▶ **WHAT IS EXPECTED**
Copy the lines from the one containing "Where should I" up to and including the one containing "tap(629, 79)", leaving out the pictures.

▶ **STORED RECORDS**
━━━━━━━━━━━━━━━━━━━━
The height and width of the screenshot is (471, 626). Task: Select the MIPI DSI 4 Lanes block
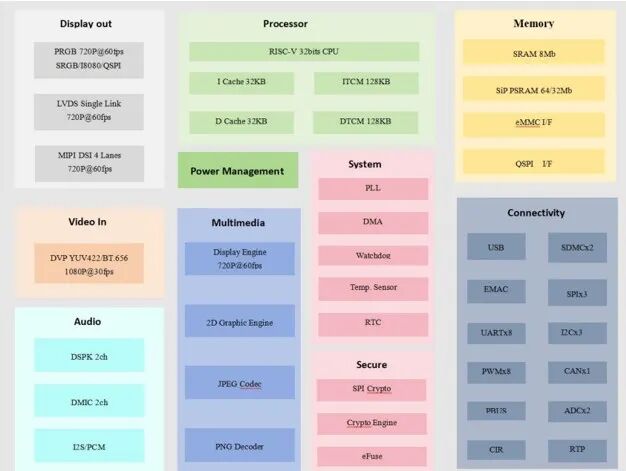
━━━━━━━━━━━━━━━━━━━━
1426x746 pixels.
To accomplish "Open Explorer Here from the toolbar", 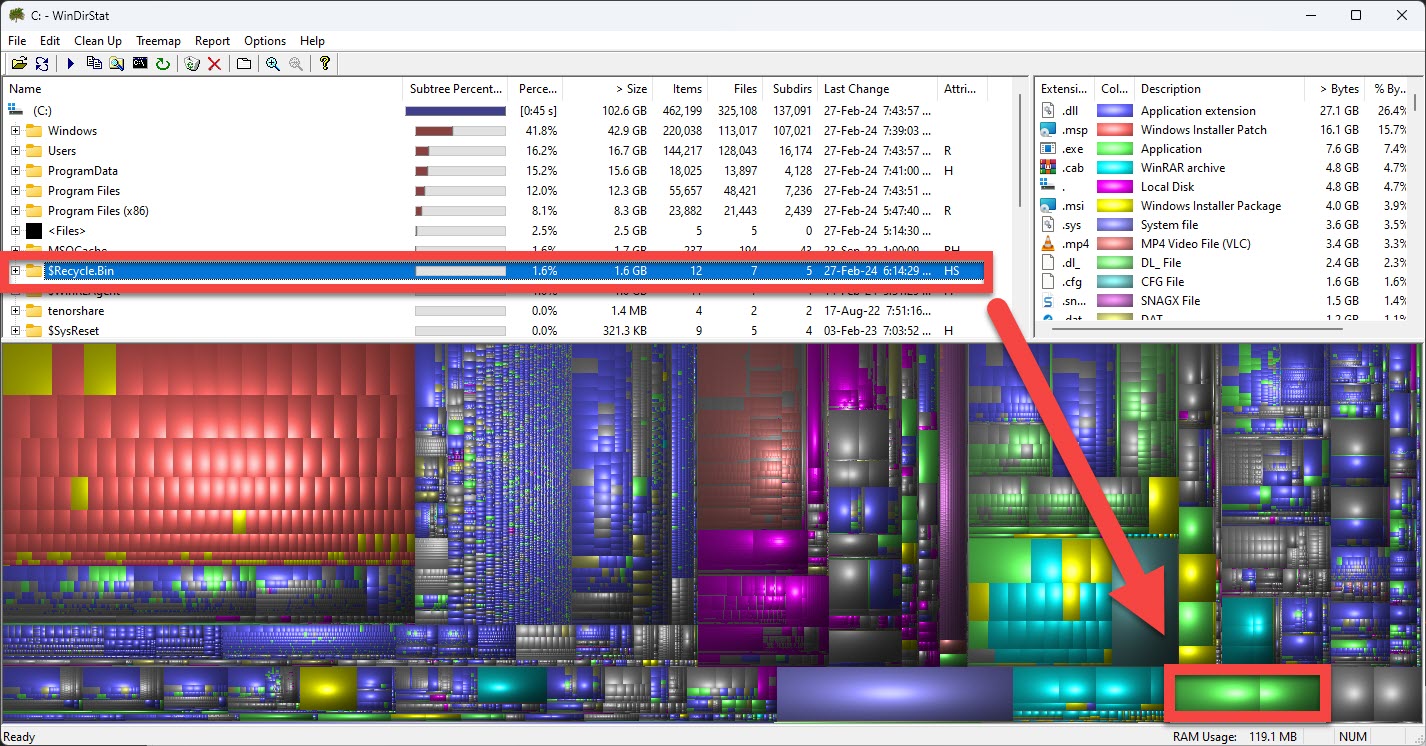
━━━━━━━━━━━━━━━━━━━━
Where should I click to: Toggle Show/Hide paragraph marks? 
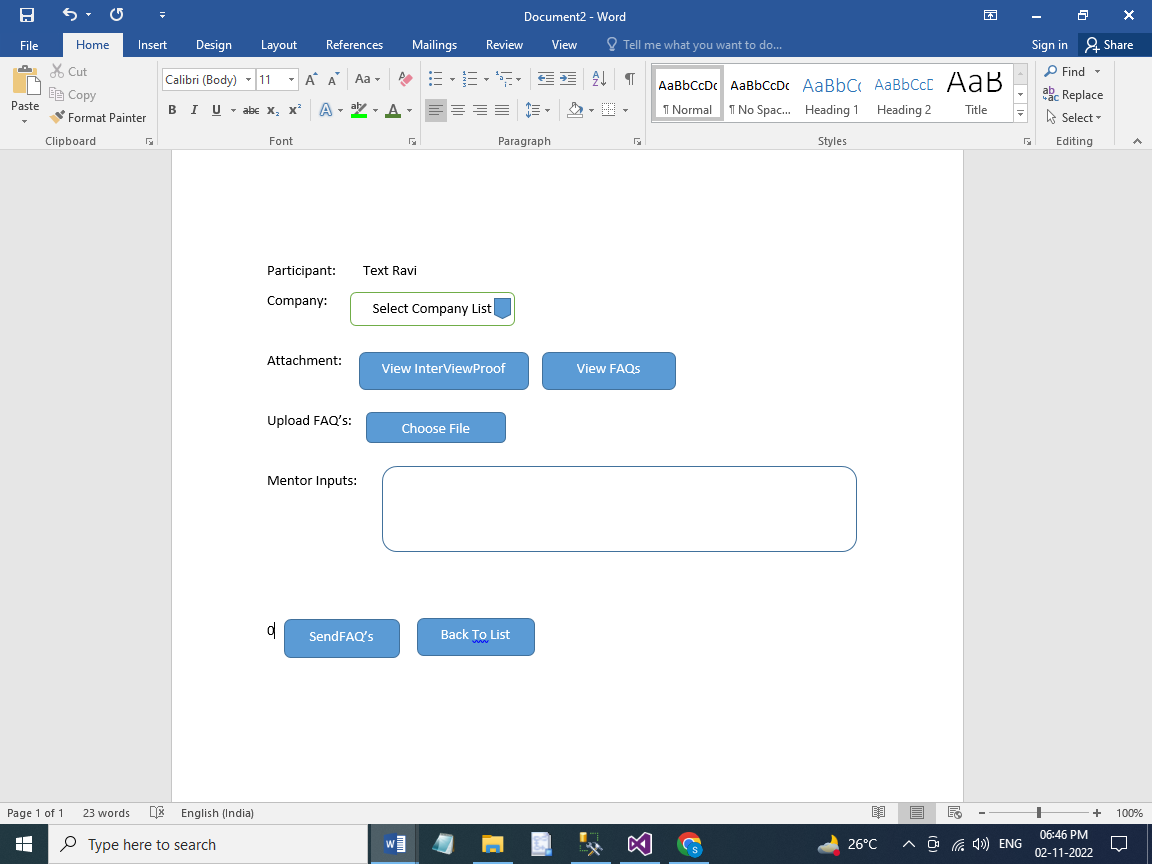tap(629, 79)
━━━━━━━━━━━━━━━━━━━━
▶ **EXERCISE OUTPUT**
Where should I click to: Toggle Show/Hide paragraph marks? 
tap(629, 79)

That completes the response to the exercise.